Thursday, December 19th, 2013

 

This has been a complex year. Some stories were ferocious: the unspeakable double punch of earthquake and typhoon in the Philippines; the ongoing civil war in Syria; the Snowden/NSA revelations; the military coup in Egypt; the Boston Marathon bombings; the shopping mall attack in Nairobi; the shootings at the Washington Navy Yard; the discovery of kidnapping victims in Cleveland. Some stories were about historic change: a new pope; the death of Nelson Mandela; a choppy roll-out for the Affordable Healthcare Act.

Some stories were about trends: a decrease in unemployment; an increase in the financial markets; a marked uptick in housing values; the majority now carrying smart phones. Some stories were about SIP: Synopsys let loose a slew of IP-related press releases; Cadence acquired Tensilica and did the same; TSMC continued to portray itself as a foundry that just happens to have 3000+ IP cores in its arsenal; ARM remained the 800-pound gorilla.
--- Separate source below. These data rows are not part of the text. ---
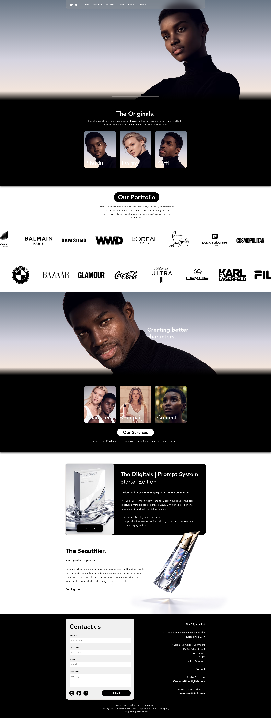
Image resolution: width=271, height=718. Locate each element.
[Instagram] (71, 693)
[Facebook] (78, 693)
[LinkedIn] (85, 693)
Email (73, 659)
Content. (167, 417)
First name (74, 635)
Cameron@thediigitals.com (189, 681)
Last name (74, 647)
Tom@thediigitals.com (192, 693)
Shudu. (96, 163)
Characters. (99, 417)
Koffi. (164, 163)
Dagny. (131, 163)
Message (74, 671)
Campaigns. (136, 417)
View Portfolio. (100, 147)
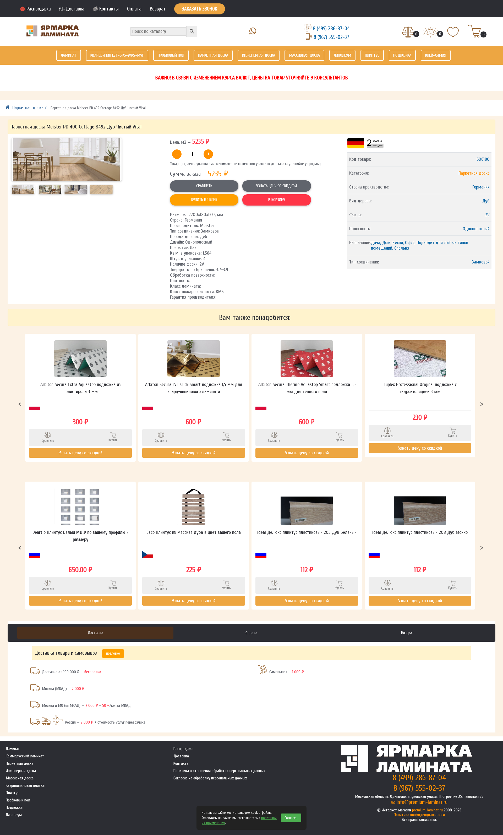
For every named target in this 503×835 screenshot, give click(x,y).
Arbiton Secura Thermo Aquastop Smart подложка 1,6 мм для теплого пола (307, 388)
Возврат (158, 9)
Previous (20, 404)
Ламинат (68, 55)
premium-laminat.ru (427, 810)
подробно (113, 653)
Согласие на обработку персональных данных (210, 778)
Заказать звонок (199, 9)
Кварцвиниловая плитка (25, 785)
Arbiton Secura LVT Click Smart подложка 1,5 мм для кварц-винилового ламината (193, 388)
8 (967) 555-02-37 (331, 37)
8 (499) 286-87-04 (331, 28)
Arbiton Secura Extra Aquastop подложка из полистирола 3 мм (80, 388)
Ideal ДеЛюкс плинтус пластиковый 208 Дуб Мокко (420, 532)
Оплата (134, 9)
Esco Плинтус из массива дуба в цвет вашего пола (193, 532)
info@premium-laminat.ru (422, 802)
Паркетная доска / (30, 107)
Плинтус (372, 55)
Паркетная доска (213, 55)
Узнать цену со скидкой (276, 186)
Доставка (75, 9)
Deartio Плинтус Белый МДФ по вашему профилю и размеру (80, 536)
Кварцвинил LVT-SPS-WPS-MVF (117, 55)
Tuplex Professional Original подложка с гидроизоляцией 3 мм (420, 388)
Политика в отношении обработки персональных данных (219, 770)
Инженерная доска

Some stories were about EDA: Mentor talked non-stop about customers in the transportation sector and out-performed the Nasdaq, Dow, S&P500, CDNS and SNPS. FinFETs were all the rage, players big and small declared their readiness to embrace the technology, and Berkeley Prof. Chenming Hu accepted the Phil Kaufman Award. DAC celebrated 50 years and moved to Austin. EDAC had a party, celebrated EDA’s golden anniversary, and helped prepare a place of honor for design automation in the Computer History Museum. The industry sent a collective shout-out to Gary Smith.